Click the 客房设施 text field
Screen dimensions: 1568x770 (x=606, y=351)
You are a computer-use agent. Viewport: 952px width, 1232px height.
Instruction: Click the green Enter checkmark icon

--

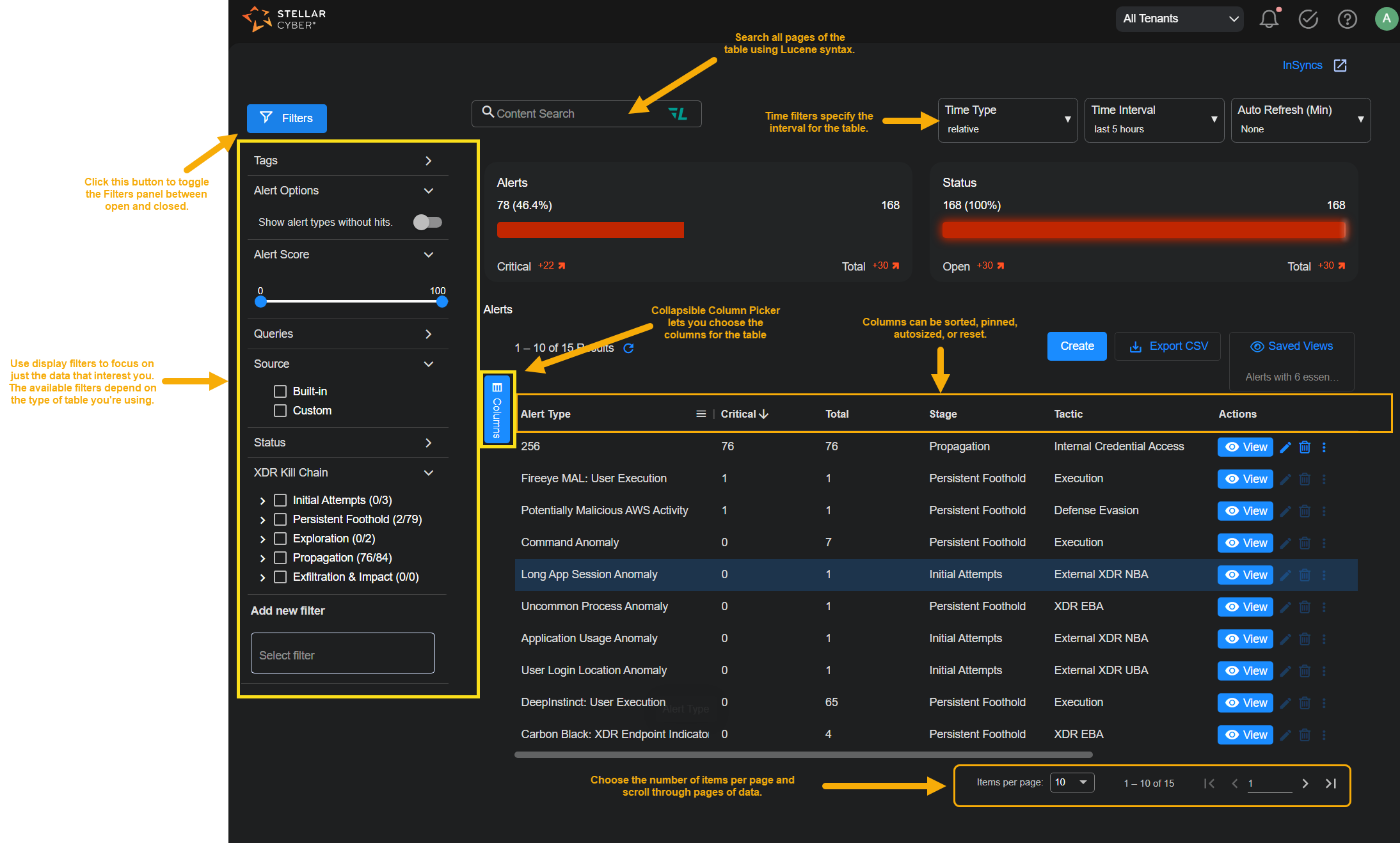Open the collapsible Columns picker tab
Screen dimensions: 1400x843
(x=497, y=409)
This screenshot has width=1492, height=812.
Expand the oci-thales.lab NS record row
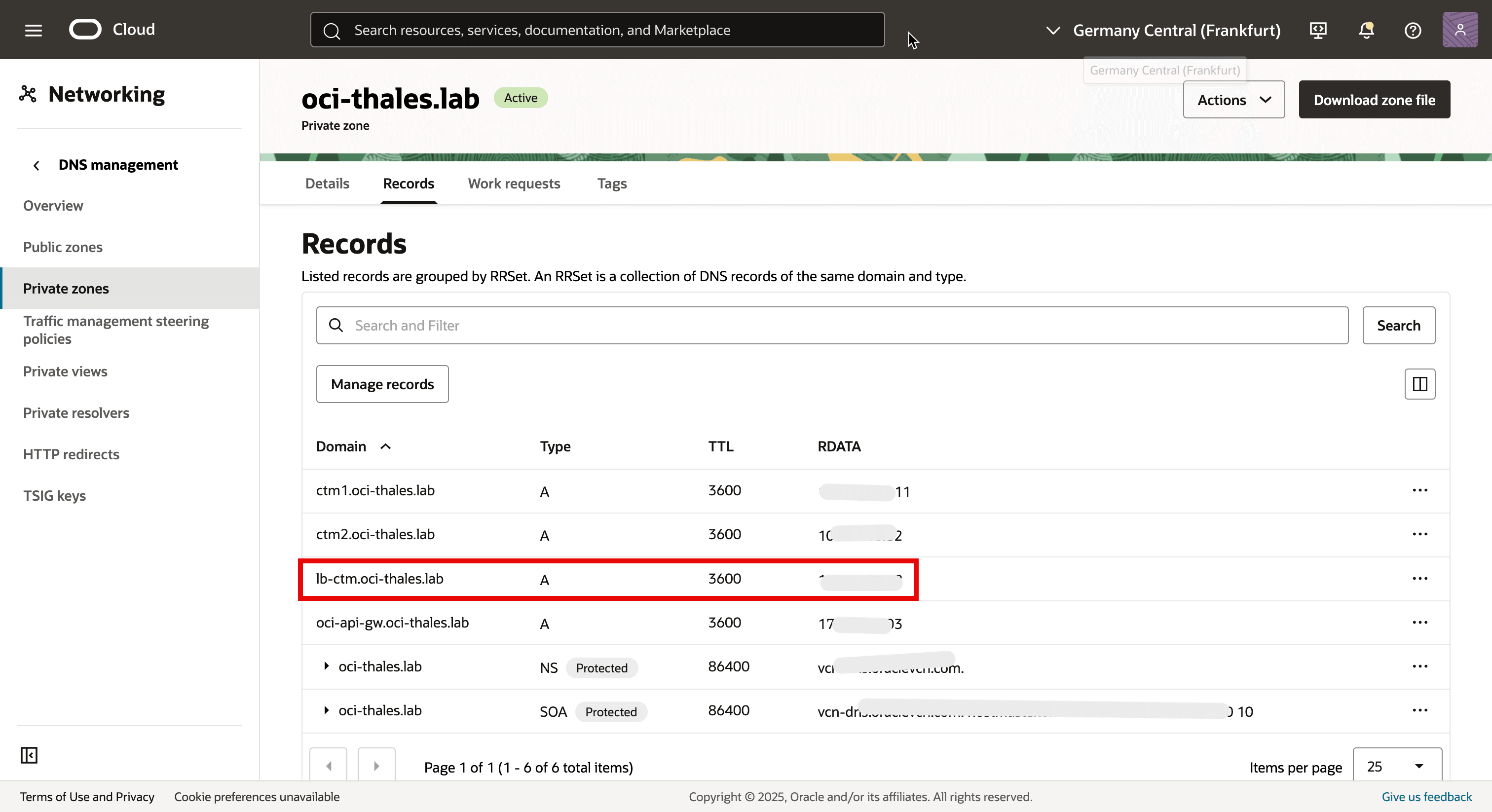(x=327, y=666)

...

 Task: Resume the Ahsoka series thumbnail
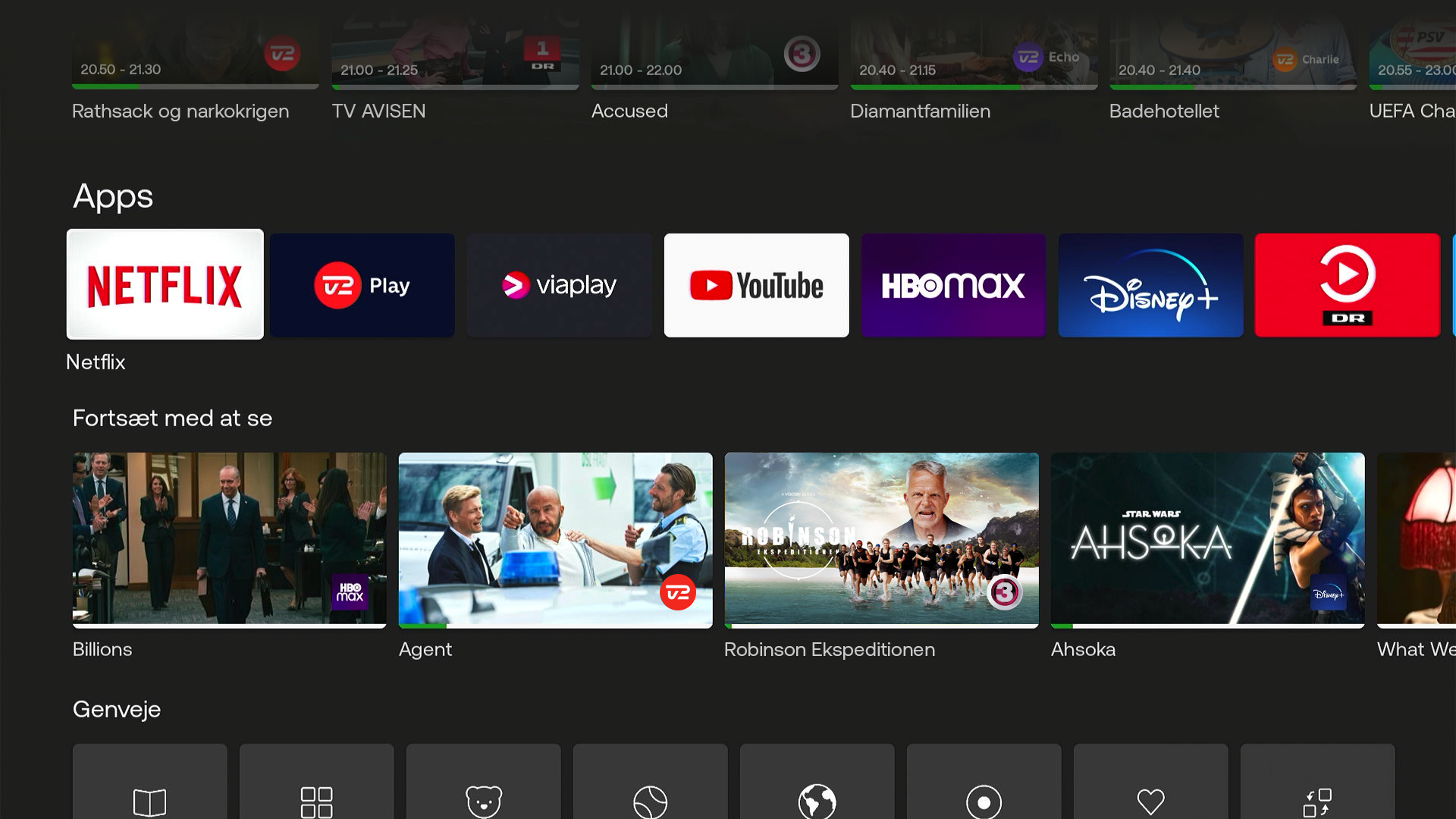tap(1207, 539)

(What the task asks)
Retype the portion of the data above that starts on the line with "You are a computer-use" and finishes on the line with "Instruction: Click the", including both of those lines.

(Answer for the task)
You are a computer-use agent. Viewport: 952px width, 1232px height.
Instruction: Click the green Enter checkmark icon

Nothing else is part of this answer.